Work to complete -
The lines to copy run from the one containing "This screenshot has width=559, height=258." to the last line of the entries; output those lines exactly and only them, without pictures.

Material shown -
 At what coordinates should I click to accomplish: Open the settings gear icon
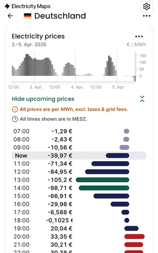tap(146, 6)
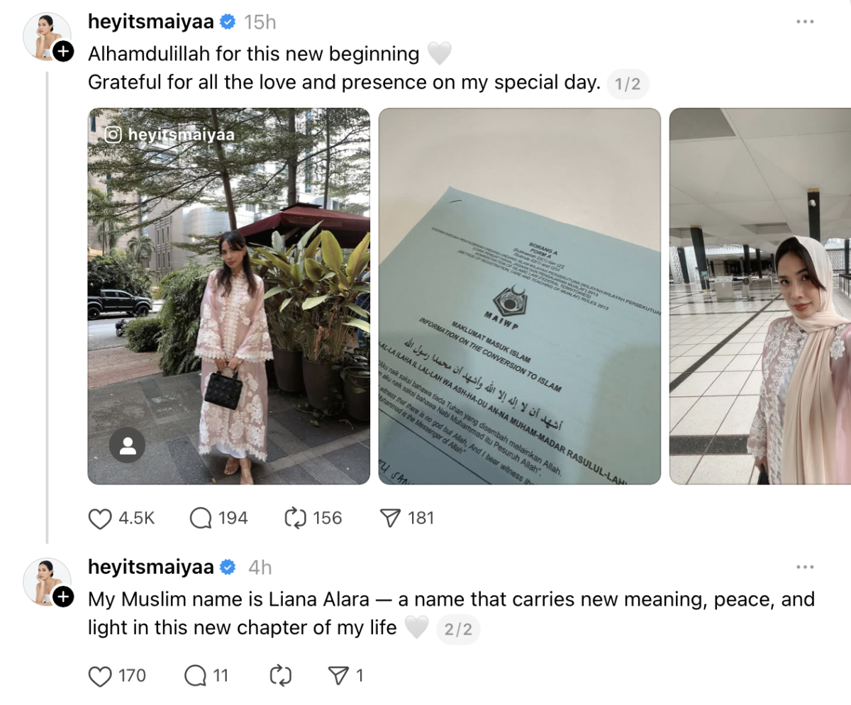Follow heyitsmaiyaa using the plus badge on the top avatar
This screenshot has height=705, width=851.
63,52
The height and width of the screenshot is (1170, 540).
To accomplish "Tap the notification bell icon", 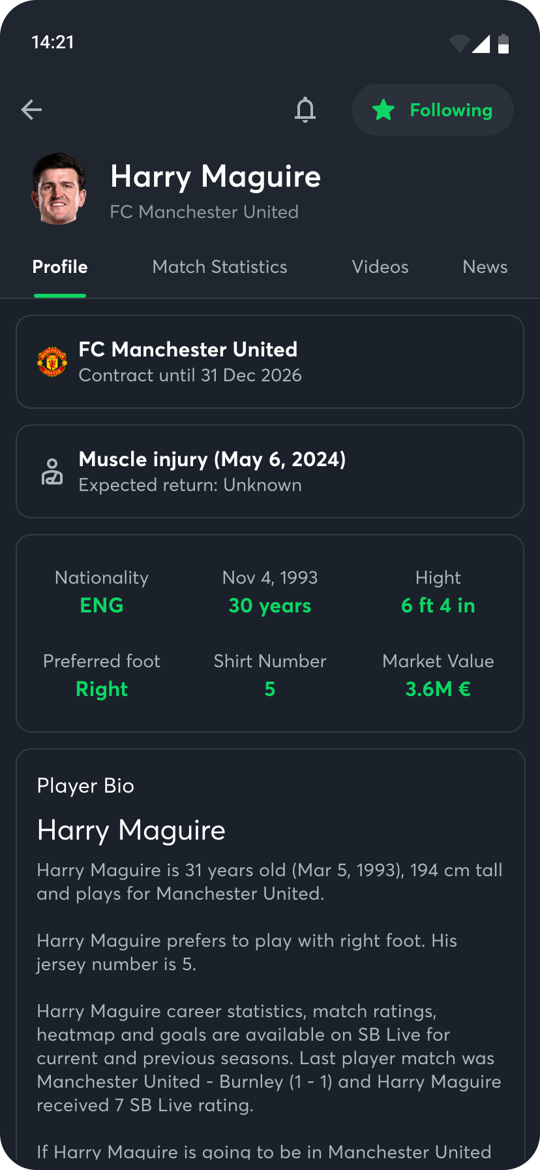I will click(x=305, y=110).
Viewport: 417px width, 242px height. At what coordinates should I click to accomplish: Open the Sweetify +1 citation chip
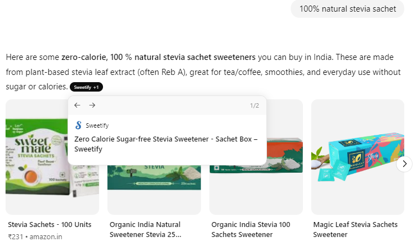click(87, 87)
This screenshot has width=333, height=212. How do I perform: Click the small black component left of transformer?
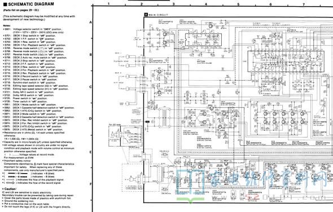[x=147, y=122]
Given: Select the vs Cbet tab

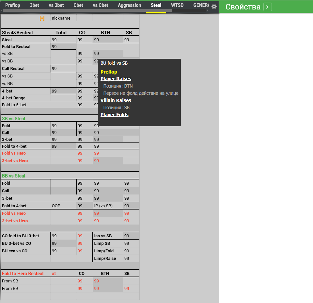Looking at the screenshot, I should [101, 6].
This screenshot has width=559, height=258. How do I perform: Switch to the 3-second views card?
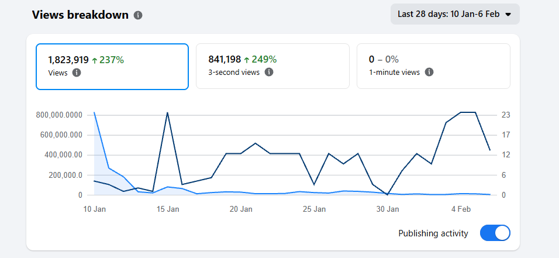(272, 66)
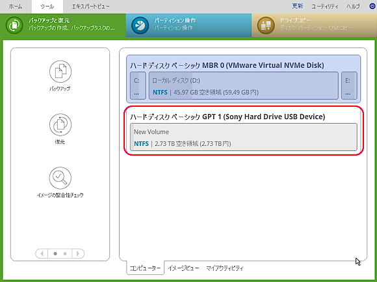Select the 復元 restore icon
The image size is (377, 282).
(x=60, y=125)
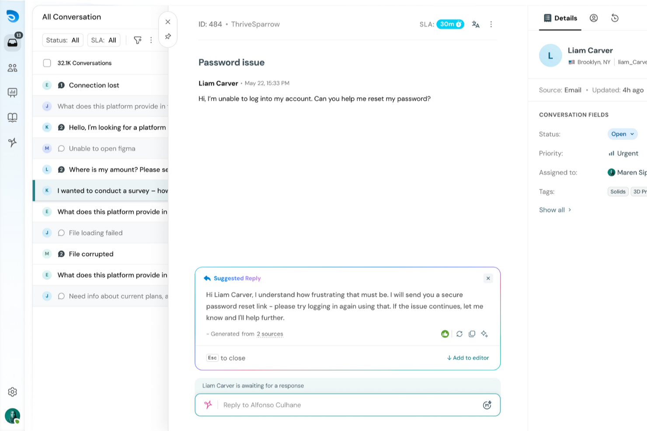Open the Teams section in the sidebar
647x431 pixels.
[13, 68]
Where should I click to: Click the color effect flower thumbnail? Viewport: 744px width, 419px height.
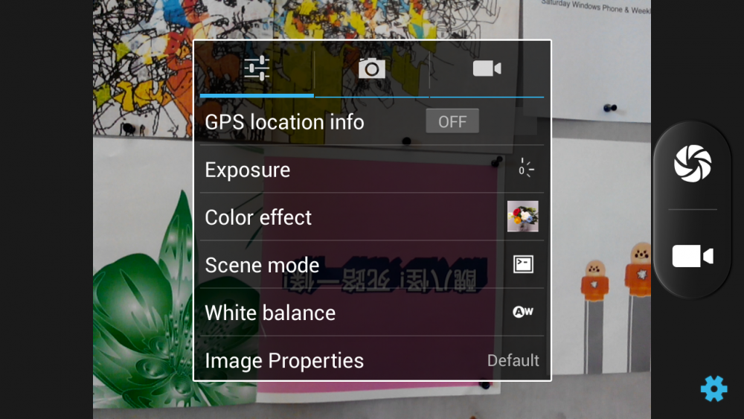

Answer space -
This screenshot has width=559, height=258. How do I perform: Switch to the 3-second views card?
(272, 66)
Select the 復元 restore icon
The image size is (377, 282).
(x=60, y=125)
Open the Teams section in the sidebar
647x431 pixels.
[13, 68]
Where should I click to: Click the color effect flower thumbnail? Viewport: 744px width, 419px height.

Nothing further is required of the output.